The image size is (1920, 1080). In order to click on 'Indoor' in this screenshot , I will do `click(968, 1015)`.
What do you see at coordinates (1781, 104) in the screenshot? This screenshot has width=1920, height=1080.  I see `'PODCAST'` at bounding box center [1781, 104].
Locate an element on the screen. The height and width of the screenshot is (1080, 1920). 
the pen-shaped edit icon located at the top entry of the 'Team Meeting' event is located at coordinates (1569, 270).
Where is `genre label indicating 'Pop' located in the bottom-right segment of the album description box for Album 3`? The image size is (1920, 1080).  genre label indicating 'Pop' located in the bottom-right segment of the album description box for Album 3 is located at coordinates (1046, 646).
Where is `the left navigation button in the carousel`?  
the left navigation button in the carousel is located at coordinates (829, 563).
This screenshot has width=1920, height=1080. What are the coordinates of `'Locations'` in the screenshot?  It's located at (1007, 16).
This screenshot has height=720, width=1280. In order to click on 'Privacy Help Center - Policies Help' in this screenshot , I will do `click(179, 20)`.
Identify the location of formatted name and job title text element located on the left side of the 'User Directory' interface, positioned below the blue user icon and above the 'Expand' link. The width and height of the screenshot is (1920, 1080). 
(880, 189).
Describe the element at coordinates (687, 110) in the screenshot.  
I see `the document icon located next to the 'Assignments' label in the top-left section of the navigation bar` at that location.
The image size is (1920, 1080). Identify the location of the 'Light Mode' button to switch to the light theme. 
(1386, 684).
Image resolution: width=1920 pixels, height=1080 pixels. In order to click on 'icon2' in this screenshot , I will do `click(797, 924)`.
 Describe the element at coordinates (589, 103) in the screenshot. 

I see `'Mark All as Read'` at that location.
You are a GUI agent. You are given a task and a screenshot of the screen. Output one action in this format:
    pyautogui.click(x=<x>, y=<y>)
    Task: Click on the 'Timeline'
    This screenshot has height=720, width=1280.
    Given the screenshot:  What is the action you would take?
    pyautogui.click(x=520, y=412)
+++
## PROMPT
Rewrite all of the items above as a JSON list of strings, with one string per line and blank lines left out.

## RESPONSE
[
  "The image size is (1920, 1080). In order to click on 'Indoor' in this screenshot , I will do `click(968, 1015)`.",
  "What do you see at coordinates (1781, 104) in the screenshot? This screenshot has width=1920, height=1080.  I see `'PODCAST'` at bounding box center [1781, 104].",
  "Locate an element on the screen. The height and width of the screenshot is (1080, 1920). ",
  "the pen-shaped edit icon located at the top entry of the 'Team Meeting' event is located at coordinates (1569, 270).",
  "Where is `genre label indicating 'Pop' located in the bottom-right segment of the album description box for Album 3`? The image size is (1920, 1080).  genre label indicating 'Pop' located in the bottom-right segment of the album description box for Album 3 is located at coordinates (1046, 646).",
  "Where is `the left navigation button in the carousel`?  ",
  "the left navigation button in the carousel is located at coordinates (829, 563).",
  "This screenshot has width=1920, height=1080. What are the coordinates of `'Locations'` in the screenshot?  It's located at (1007, 16).",
  "This screenshot has height=720, width=1280. In order to click on 'Privacy Help Center - Policies Help' in this screenshot , I will do `click(179, 20)`.",
  "Identify the location of formatted name and job title text element located on the left side of the 'User Directory' interface, positioned below the blue user icon and above the 'Expand' link. The width and height of the screenshot is (1920, 1080). ",
  "(880, 189).",
  "Describe the element at coordinates (687, 110) in the screenshot.  ",
  "I see `the document icon located next to the 'Assignments' label in the top-left section of the navigation bar` at that location.",
  "The image size is (1920, 1080). Identify the location of the 'Light Mode' button to switch to the light theme. ",
  "(1386, 684).",
  "Image resolution: width=1920 pixels, height=1080 pixels. In order to click on 'icon2' in this screenshot , I will do `click(797, 924)`.",
  " Describe the element at coordinates (589, 103) in the screenshot. ",
  "I see `'Mark All as Read'` at that location.",
  "You are a GUI agent. You are given a task and a screenshot of the screen. Output one action in this format:",
  "    pyautogui.click(x=<x>, y=<y>)",
  "    Task: Click on the 'Timeline'",
  "    This screenshot has height=720, width=1280.",
  "    Given the screenshot:  What is the action you would take?",
  "    pyautogui.click(x=520, y=412)"
]